### [Supplied entries]
=== Begin Enclosure ===
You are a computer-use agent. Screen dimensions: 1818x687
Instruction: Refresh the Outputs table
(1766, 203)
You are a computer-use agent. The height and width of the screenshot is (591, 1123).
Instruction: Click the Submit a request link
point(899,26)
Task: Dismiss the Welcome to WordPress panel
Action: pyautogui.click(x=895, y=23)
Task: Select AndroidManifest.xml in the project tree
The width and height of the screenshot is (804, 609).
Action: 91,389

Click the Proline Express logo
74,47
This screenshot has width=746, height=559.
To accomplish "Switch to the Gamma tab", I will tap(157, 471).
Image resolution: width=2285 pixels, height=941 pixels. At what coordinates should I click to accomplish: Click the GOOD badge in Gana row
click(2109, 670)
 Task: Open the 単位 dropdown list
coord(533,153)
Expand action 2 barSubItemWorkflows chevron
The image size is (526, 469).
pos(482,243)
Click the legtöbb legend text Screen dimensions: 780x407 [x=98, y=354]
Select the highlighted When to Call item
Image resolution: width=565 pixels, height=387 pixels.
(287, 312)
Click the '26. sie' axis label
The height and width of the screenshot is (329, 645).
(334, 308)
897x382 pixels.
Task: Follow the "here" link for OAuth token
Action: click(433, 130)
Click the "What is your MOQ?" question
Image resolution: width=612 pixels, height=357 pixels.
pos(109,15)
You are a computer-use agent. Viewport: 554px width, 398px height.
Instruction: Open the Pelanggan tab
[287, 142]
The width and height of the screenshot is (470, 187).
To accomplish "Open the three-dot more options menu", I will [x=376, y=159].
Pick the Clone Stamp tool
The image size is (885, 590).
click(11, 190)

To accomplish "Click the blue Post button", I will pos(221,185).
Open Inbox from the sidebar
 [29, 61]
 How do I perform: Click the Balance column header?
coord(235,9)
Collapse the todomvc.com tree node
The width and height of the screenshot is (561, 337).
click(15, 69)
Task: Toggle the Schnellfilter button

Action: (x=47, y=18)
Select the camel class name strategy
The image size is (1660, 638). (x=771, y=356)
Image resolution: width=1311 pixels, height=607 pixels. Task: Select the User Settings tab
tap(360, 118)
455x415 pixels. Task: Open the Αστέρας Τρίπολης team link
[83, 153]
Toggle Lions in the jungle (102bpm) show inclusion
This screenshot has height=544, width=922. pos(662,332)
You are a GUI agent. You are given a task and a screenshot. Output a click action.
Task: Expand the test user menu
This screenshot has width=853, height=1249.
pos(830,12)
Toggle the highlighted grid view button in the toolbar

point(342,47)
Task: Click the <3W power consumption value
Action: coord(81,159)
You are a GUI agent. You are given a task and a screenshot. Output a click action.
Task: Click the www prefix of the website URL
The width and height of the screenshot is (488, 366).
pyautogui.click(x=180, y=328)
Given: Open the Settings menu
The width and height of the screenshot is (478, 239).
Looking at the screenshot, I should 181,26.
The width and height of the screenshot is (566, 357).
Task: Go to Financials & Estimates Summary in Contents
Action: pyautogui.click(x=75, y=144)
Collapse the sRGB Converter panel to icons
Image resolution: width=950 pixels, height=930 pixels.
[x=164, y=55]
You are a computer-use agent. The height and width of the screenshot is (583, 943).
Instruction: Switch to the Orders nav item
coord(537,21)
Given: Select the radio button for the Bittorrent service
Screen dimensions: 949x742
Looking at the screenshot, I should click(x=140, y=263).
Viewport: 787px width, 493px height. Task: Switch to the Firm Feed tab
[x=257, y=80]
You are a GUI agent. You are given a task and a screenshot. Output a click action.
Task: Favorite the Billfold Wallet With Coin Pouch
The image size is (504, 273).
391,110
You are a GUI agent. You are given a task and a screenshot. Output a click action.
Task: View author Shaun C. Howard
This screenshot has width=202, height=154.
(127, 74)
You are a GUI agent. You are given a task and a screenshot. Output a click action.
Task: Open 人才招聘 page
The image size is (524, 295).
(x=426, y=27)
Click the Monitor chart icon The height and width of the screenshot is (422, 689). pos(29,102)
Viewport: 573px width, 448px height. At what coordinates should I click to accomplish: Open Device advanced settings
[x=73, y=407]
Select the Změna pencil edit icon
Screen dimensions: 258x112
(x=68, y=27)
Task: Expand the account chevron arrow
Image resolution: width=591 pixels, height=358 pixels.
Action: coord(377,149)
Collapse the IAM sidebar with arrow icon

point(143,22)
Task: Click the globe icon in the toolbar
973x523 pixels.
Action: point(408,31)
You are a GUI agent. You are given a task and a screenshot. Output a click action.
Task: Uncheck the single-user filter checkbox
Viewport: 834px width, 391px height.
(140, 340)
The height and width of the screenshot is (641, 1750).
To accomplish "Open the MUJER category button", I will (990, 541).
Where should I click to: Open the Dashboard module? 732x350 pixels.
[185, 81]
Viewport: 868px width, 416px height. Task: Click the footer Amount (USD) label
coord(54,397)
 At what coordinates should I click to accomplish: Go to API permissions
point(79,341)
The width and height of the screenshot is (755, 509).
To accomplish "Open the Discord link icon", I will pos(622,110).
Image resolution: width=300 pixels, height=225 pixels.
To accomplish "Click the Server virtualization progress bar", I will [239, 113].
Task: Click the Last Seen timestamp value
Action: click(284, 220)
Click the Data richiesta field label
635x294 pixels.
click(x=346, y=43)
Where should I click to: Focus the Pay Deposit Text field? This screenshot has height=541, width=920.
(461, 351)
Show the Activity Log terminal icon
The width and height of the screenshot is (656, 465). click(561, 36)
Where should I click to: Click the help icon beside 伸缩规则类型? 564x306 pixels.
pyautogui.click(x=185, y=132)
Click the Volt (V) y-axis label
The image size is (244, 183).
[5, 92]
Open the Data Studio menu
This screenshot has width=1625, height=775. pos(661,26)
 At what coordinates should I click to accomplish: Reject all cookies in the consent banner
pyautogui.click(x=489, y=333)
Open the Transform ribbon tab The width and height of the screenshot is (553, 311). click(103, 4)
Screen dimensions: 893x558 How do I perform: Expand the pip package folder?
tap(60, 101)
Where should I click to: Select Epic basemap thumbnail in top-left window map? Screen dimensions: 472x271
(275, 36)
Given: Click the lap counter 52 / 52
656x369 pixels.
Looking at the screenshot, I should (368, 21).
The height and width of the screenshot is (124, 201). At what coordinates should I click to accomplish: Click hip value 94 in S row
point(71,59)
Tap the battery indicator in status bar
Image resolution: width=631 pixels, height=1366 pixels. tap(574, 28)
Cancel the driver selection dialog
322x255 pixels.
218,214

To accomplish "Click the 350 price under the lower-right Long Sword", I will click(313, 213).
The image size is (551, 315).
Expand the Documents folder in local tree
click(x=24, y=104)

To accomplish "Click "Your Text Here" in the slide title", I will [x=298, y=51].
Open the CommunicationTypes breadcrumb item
=== End Enclosure ===
### [Task details]
Copy every line of the records above exactly.

### [Exercise result]
You are a computer-use agent. Screen dimensions: 1818x687
Instruction: Refresh the Outputs table
(1766, 203)
You are a computer-use agent. The height and width of the screenshot is (591, 1123).
Instruction: Click the Submit a request link
point(899,26)
Task: Dismiss the Welcome to WordPress panel
Action: pyautogui.click(x=895, y=23)
Task: Select AndroidManifest.xml in the project tree
The width and height of the screenshot is (804, 609).
Action: 91,389

Click the Proline Express logo
74,47
This screenshot has width=746, height=559.
To accomplish "Switch to the Gamma tab", I will tap(157, 471).
Image resolution: width=2285 pixels, height=941 pixels. At what coordinates should I click to accomplish: Click the GOOD badge in Gana row
click(2109, 670)
 Task: Open the 単位 dropdown list
coord(533,153)
Expand action 2 barSubItemWorkflows chevron
The image size is (526, 469).
pos(482,243)
Click the legtöbb legend text Screen dimensions: 780x407 [x=98, y=354]
Select the highlighted When to Call item
Image resolution: width=565 pixels, height=387 pixels.
(287, 312)
Click the '26. sie' axis label
The height and width of the screenshot is (329, 645).
(334, 308)
897x382 pixels.
Task: Follow the "here" link for OAuth token
Action: click(433, 130)
Click the "What is your MOQ?" question
Image resolution: width=612 pixels, height=357 pixels.
pos(109,15)
You are a computer-use agent. Viewport: 554px width, 398px height.
Instruction: Open the Pelanggan tab
[287, 142]
The width and height of the screenshot is (470, 187).
To accomplish "Open the three-dot more options menu", I will [x=376, y=159].
Pick the Clone Stamp tool
The image size is (885, 590).
click(11, 190)

To accomplish "Click the blue Post button", I will pos(221,185).
Open Inbox from the sidebar
 [29, 61]
 How do I perform: Click the Balance column header?
coord(235,9)
Collapse the todomvc.com tree node
The width and height of the screenshot is (561, 337).
click(15, 69)
Task: Toggle the Schnellfilter button

Action: (x=47, y=18)
Select the camel class name strategy
The image size is (1660, 638). (x=771, y=356)
Image resolution: width=1311 pixels, height=607 pixels. Task: Select the User Settings tab
tap(360, 118)
455x415 pixels. Task: Open the Αστέρας Τρίπολης team link
[83, 153]
Toggle Lions in the jungle (102bpm) show inclusion
This screenshot has height=544, width=922. pos(662,332)
You are a GUI agent. You are given a task and a screenshot. Output a click action.
Task: Expand the test user menu
This screenshot has width=853, height=1249.
pos(830,12)
Toggle the highlighted grid view button in the toolbar

point(342,47)
Task: Click the <3W power consumption value
Action: coord(81,159)
You are a GUI agent. You are given a task and a screenshot. Output a click action.
Task: Click the www prefix of the website URL
The width and height of the screenshot is (488, 366).
pyautogui.click(x=180, y=328)
Given: Open the Settings menu
The width and height of the screenshot is (478, 239).
Looking at the screenshot, I should 181,26.
The width and height of the screenshot is (566, 357).
Task: Go to Financials & Estimates Summary in Contents
Action: pyautogui.click(x=75, y=144)
Collapse the sRGB Converter panel to icons
Image resolution: width=950 pixels, height=930 pixels.
[x=164, y=55]
You are a computer-use agent. The height and width of the screenshot is (583, 943).
Instruction: Switch to the Orders nav item
coord(537,21)
Given: Select the radio button for the Bittorrent service
Screen dimensions: 949x742
Looking at the screenshot, I should click(x=140, y=263).
Viewport: 787px width, 493px height. Task: Switch to the Firm Feed tab
[x=257, y=80]
You are a GUI agent. You are given a task and a screenshot. Output a click action.
Task: Favorite the Billfold Wallet With Coin Pouch
The image size is (504, 273).
391,110
You are a GUI agent. You are given a task and a screenshot. Output a click action.
Task: View author Shaun C. Howard
This screenshot has width=202, height=154.
(127, 74)
You are a GUI agent. You are given a task and a screenshot. Output a click action.
Task: Open 人才招聘 page
The image size is (524, 295).
(x=426, y=27)
Click the Monitor chart icon The height and width of the screenshot is (422, 689). pos(29,102)
Viewport: 573px width, 448px height. At what coordinates should I click to accomplish: Open Device advanced settings
[x=73, y=407]
Select the Změna pencil edit icon
Screen dimensions: 258x112
(x=68, y=27)
Task: Expand the account chevron arrow
Image resolution: width=591 pixels, height=358 pixels.
Action: coord(377,149)
Collapse the IAM sidebar with arrow icon

point(143,22)
Task: Click the globe icon in the toolbar
973x523 pixels.
Action: point(408,31)
You are a GUI agent. You are given a task and a screenshot. Output a click action.
Task: Uncheck the single-user filter checkbox
Viewport: 834px width, 391px height.
(140, 340)
The height and width of the screenshot is (641, 1750).
To accomplish "Open the MUJER category button", I will (990, 541).
Where should I click to: Open the Dashboard module? 732x350 pixels.
[185, 81]
Viewport: 868px width, 416px height. Task: Click the footer Amount (USD) label
coord(54,397)
 At what coordinates should I click to accomplish: Go to API permissions
point(79,341)
The width and height of the screenshot is (755, 509).
To accomplish "Open the Discord link icon", I will pos(622,110).
Image resolution: width=300 pixels, height=225 pixels.
To accomplish "Click the Server virtualization progress bar", I will [239, 113].
Task: Click the Last Seen timestamp value
Action: click(284, 220)
Click the Data richiesta field label
635x294 pixels.
click(x=346, y=43)
Where should I click to: Focus the Pay Deposit Text field? This screenshot has height=541, width=920.
(461, 351)
Show the Activity Log terminal icon
The width and height of the screenshot is (656, 465). click(561, 36)
Where should I click to: Click the help icon beside 伸缩规则类型? 564x306 pixels.
pyautogui.click(x=185, y=132)
Click the Volt (V) y-axis label
The image size is (244, 183).
[5, 92]
Open the Data Studio menu
This screenshot has width=1625, height=775. pos(661,26)
 At what coordinates should I click to accomplish: Reject all cookies in the consent banner
pyautogui.click(x=489, y=333)
Open the Transform ribbon tab The width and height of the screenshot is (553, 311). click(103, 4)
Screen dimensions: 893x558 How do I perform: Expand the pip package folder?
tap(60, 101)
Where should I click to: Select Epic basemap thumbnail in top-left window map? Screen dimensions: 472x271
(275, 36)
Given: Click the lap counter 52 / 52
656x369 pixels.
Looking at the screenshot, I should (368, 21).
The height and width of the screenshot is (124, 201). At what coordinates should I click to accomplish: Click hip value 94 in S row
point(71,59)
Tap the battery indicator in status bar
Image resolution: width=631 pixels, height=1366 pixels. tap(574, 28)
Cancel the driver selection dialog
322x255 pixels.
218,214

To accomplish "Click the 350 price under the lower-right Long Sword", I will click(313, 213).
The image size is (551, 315).
Expand the Documents folder in local tree
click(x=24, y=104)

To accomplish "Click "Your Text Here" in the slide title", I will [x=298, y=51].
Open the CommunicationTypes breadcrumb item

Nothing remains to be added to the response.